The process has also suffered some competitive setbacks, with both Eir and Siro (the joint venture between Vodafone and the ESB) withdrawing from the competition, citing unfavourable economic conditions.

That has left the current consortium, comprising Granahan McCourt, Enet and others, as the sole remaining bidder for the tender contract. At the end of the 25-year contract, the winning bidder will own the rural network, although this will likely be subject to stringent regulatory oversight if it remains the only high-speed telecoms infrastructure in those areas.

Mr McCourt recently became embroiled in controversy when Communications Minister Denis Naughten attended a dinner he hosted. Opposition politicians say that the meeting was inappropriate because of the ongoing tender consideration. However, both the businessman and Mr Naughten dismissed criticism of the meeting, claiming that Mr McCourt's €100m telecoms investment in Ireland to date qualified him to meet Mr Naughten, regardless of the National Broadband Plan tender.

Mr McCourt said that the reason he invited Naughten and his officials to the July dinner in New York was to reassure them that a series of concerns that had arisen regarding the bid tender had been resolved. "The dinner was prompted by me," he said. "The minister's department had brought up some issues and wanted them resolved, saying that if they weren't we were at risk. All I wanted to do was to make sure they knew that those issues were being resolved. If I couldn't have got hold of the minister I would have called the Taoiseach to say that I understand the seriousness. It was important."

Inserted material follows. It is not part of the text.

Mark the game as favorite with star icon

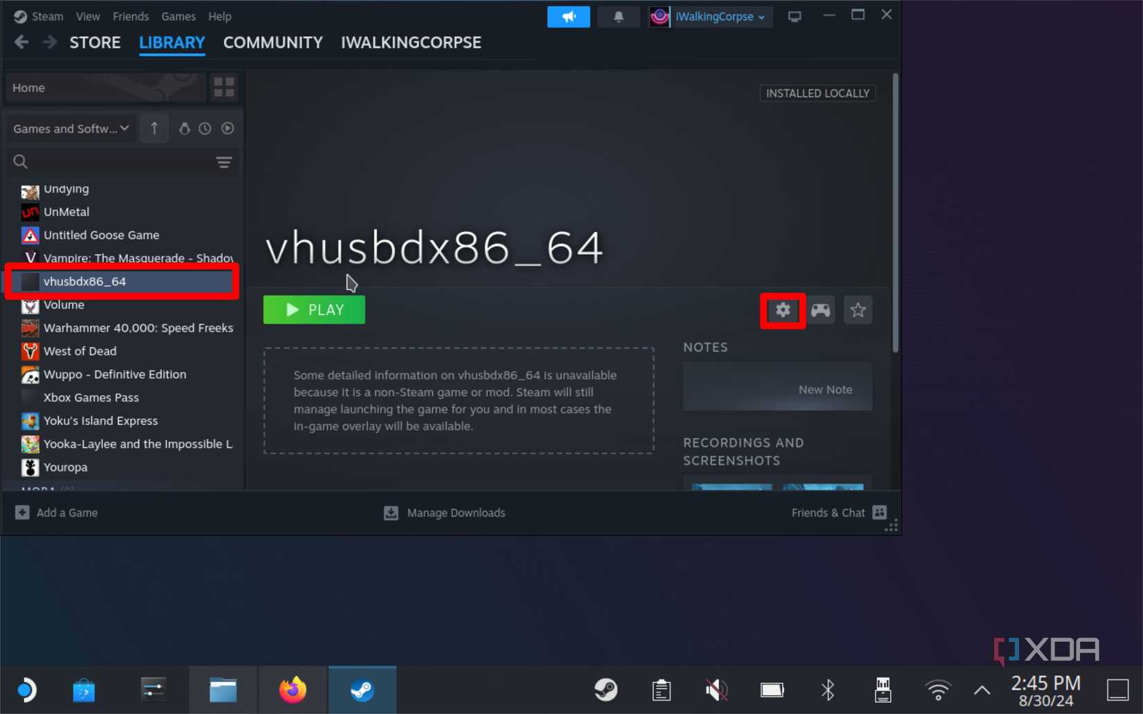(x=858, y=310)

Mr McCourt said that as a major telecoms investor in Ireland over the years, he would have been "p****d off" if Mr Naughten had declined to meet him.

According to minutes of the conversation between Mr Naughten's party and Mr McCourt released by the Government, department officials were pressing for "a permanent, Irish-based, leadership position" within the consortium, a need for "streamlined decision making processes" and the need for any changes within the consortium to be avoided "or, if necessary, to be kept to a minimum".

The officials also pressed for "the need for the necessary financing to be in place" by August 15. All of these issues, Mr McCourt said, have been met.

Mr McCourt has also denied that businessman Denis O'Brien is "part of the consortium", saying that Mr O'Brien's Actavo firm was "merely a sub-contractor" and that he had not spoken to Mr O'Brien.

He also refuted the claim that selling his stake in Enet represented any detachment from the National Broadband Plan process on his part.

"There is no change in the consortium's goals," he said. "Granahan McCourt was always the lead entity in this consortium. We led the consortium since the pre-qualification questionnaire was submitted in March 2016 and as we are now looking ahead to delivering the NBP, and in order to fully commit our time, energy and resources to this ambitious project, we have taken the decision to sell our remaining stake in Enet.

"I have long believed that the provision of world-class connectivity needs to be viewed as a vital utility and Enet continues to play a significant role in solving this problem for many citizens across the country. I have been proud to have been part of the company's ownership structure and wish the team a successful future."

The IIF is managed by AMP Capital and Irish Life Investment Managers.

"The Irish Infrastructure Fund is delighted to acquire the remaining 22pc in Enet, bringing the IIF's stake to 100pc," said AMP Capital's Philip Doyle, principal of the Irish Infrastructure Fund.

"Since we acquired a majority stake in the business in August 2017, the company has demonstrated the high quality of its business and its potential for growth. Enet, via its operation of vital telecoms infrastructure, has developed a great business that is both commercially focused and policy supportive."